== PROBLEM DESCRIPTION ==
The answer should consist of all the entries, repeated word for word.

[Dataset records]
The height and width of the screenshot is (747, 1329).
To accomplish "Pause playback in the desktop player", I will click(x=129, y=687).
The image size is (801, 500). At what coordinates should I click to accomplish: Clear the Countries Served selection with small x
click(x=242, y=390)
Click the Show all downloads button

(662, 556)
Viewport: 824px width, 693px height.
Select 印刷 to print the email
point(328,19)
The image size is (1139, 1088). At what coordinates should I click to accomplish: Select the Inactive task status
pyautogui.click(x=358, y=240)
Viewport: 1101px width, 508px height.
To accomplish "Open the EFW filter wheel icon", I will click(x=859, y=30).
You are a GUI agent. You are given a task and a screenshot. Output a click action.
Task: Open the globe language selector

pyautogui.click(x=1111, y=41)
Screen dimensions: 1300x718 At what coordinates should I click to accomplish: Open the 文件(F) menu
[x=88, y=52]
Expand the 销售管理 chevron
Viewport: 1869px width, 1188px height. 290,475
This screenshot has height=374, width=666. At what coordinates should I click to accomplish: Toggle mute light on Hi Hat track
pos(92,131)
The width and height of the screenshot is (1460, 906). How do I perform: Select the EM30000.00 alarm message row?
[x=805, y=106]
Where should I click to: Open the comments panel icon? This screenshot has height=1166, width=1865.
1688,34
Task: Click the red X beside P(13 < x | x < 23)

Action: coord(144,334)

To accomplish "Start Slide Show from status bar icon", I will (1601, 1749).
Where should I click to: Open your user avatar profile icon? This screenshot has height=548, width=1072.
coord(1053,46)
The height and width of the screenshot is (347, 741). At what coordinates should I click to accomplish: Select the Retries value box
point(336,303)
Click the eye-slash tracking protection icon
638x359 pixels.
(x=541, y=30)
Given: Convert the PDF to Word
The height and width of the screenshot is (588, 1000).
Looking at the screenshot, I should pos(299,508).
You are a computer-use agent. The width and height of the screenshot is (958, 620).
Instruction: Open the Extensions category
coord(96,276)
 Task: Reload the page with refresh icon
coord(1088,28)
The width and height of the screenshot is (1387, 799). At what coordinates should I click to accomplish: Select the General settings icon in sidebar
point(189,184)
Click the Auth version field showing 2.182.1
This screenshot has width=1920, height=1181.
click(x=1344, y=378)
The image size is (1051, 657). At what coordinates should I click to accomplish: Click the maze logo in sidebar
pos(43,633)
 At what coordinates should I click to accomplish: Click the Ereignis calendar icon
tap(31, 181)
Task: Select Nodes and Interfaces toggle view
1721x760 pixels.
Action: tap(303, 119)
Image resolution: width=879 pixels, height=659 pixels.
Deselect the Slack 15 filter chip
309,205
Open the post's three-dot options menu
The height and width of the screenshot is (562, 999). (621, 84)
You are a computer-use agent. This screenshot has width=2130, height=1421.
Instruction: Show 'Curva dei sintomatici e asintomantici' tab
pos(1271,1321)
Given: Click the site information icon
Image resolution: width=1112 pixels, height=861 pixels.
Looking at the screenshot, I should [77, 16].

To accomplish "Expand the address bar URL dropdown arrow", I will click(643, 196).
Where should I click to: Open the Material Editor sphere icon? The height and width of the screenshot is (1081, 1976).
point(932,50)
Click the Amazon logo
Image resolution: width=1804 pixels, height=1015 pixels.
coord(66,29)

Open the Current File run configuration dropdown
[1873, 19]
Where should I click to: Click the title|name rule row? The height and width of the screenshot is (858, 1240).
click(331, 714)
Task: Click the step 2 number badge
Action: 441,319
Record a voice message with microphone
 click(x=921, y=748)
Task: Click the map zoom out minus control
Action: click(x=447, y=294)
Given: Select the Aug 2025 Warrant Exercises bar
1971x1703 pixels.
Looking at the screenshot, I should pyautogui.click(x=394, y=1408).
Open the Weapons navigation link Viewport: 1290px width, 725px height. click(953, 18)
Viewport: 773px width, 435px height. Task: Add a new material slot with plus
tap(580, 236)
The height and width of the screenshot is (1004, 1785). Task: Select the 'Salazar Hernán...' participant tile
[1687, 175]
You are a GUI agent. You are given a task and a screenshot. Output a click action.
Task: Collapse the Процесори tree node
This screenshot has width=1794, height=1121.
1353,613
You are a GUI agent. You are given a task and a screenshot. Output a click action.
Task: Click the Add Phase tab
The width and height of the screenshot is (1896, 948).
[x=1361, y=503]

== PROBLEM SOLUTION ==
The height and width of the screenshot is (747, 1329).
To accomplish "Pause playback in the desktop player", I will click(x=129, y=687).
The image size is (801, 500). At what coordinates should I click to accomplish: Clear the Countries Served selection with small x
click(x=242, y=390)
Click the Show all downloads button

(662, 556)
Viewport: 824px width, 693px height.
Select 印刷 to print the email
point(328,19)
The image size is (1139, 1088). At what coordinates should I click to accomplish: Select the Inactive task status
pyautogui.click(x=358, y=240)
Viewport: 1101px width, 508px height.
To accomplish "Open the EFW filter wheel icon", I will click(x=859, y=30).
You are a GUI agent. You are given a task and a screenshot. Output a click action.
Task: Open the globe language selector

pyautogui.click(x=1111, y=41)
Screen dimensions: 1300x718 At what coordinates should I click to accomplish: Open the 文件(F) menu
[x=88, y=52]
Expand the 销售管理 chevron
Viewport: 1869px width, 1188px height. 290,475
This screenshot has height=374, width=666. At what coordinates should I click to accomplish: Toggle mute light on Hi Hat track
pos(92,131)
The width and height of the screenshot is (1460, 906). How do I perform: Select the EM30000.00 alarm message row?
[x=805, y=106]
Where should I click to: Open the comments panel icon? This screenshot has height=1166, width=1865.
1688,34
Task: Click the red X beside P(13 < x | x < 23)

Action: coord(144,334)

To accomplish "Start Slide Show from status bar icon", I will (1601, 1749).
Where should I click to: Open your user avatar profile icon? This screenshot has height=548, width=1072.
coord(1053,46)
The height and width of the screenshot is (347, 741). At what coordinates should I click to accomplish: Select the Retries value box
point(336,303)
Click the eye-slash tracking protection icon
638x359 pixels.
(x=541, y=30)
Given: Convert the PDF to Word
The height and width of the screenshot is (588, 1000).
Looking at the screenshot, I should pos(299,508).
You are a computer-use agent. The width and height of the screenshot is (958, 620).
Instruction: Open the Extensions category
coord(96,276)
 Task: Reload the page with refresh icon
coord(1088,28)
The width and height of the screenshot is (1387, 799). At what coordinates should I click to accomplish: Select the General settings icon in sidebar
point(189,184)
Click the Auth version field showing 2.182.1
This screenshot has width=1920, height=1181.
click(x=1344, y=378)
The image size is (1051, 657). At what coordinates should I click to accomplish: Click the maze logo in sidebar
pos(43,633)
 At what coordinates should I click to accomplish: Click the Ereignis calendar icon
tap(31, 181)
Task: Select Nodes and Interfaces toggle view
1721x760 pixels.
Action: tap(303, 119)
Image resolution: width=879 pixels, height=659 pixels.
Deselect the Slack 15 filter chip
309,205
Open the post's three-dot options menu
The height and width of the screenshot is (562, 999). (621, 84)
You are a computer-use agent. This screenshot has width=2130, height=1421.
Instruction: Show 'Curva dei sintomatici e asintomantici' tab
pos(1271,1321)
Given: Click the site information icon
Image resolution: width=1112 pixels, height=861 pixels.
Looking at the screenshot, I should [77, 16].

To accomplish "Expand the address bar URL dropdown arrow", I will click(643, 196).
Where should I click to: Open the Material Editor sphere icon? The height and width of the screenshot is (1081, 1976).
point(932,50)
Click the Amazon logo
Image resolution: width=1804 pixels, height=1015 pixels.
coord(66,29)

Open the Current File run configuration dropdown
[1873, 19]
Where should I click to: Click the title|name rule row? The height and width of the screenshot is (858, 1240).
click(331, 714)
Task: Click the step 2 number badge
Action: 441,319
Record a voice message with microphone
 click(x=921, y=748)
Task: Click the map zoom out minus control
Action: click(x=447, y=294)
Given: Select the Aug 2025 Warrant Exercises bar
1971x1703 pixels.
Looking at the screenshot, I should pyautogui.click(x=394, y=1408).
Open the Weapons navigation link Viewport: 1290px width, 725px height. click(953, 18)
Viewport: 773px width, 435px height. Task: Add a new material slot with plus
tap(580, 236)
The height and width of the screenshot is (1004, 1785). Task: Select the 'Salazar Hernán...' participant tile
[1687, 175]
You are a GUI agent. You are given a task and a screenshot. Output a click action.
Task: Collapse the Процесори tree node
This screenshot has width=1794, height=1121.
1353,613
You are a GUI agent. You are given a task and a screenshot. Output a click action.
Task: Click the Add Phase tab
The width and height of the screenshot is (1896, 948).
[x=1361, y=503]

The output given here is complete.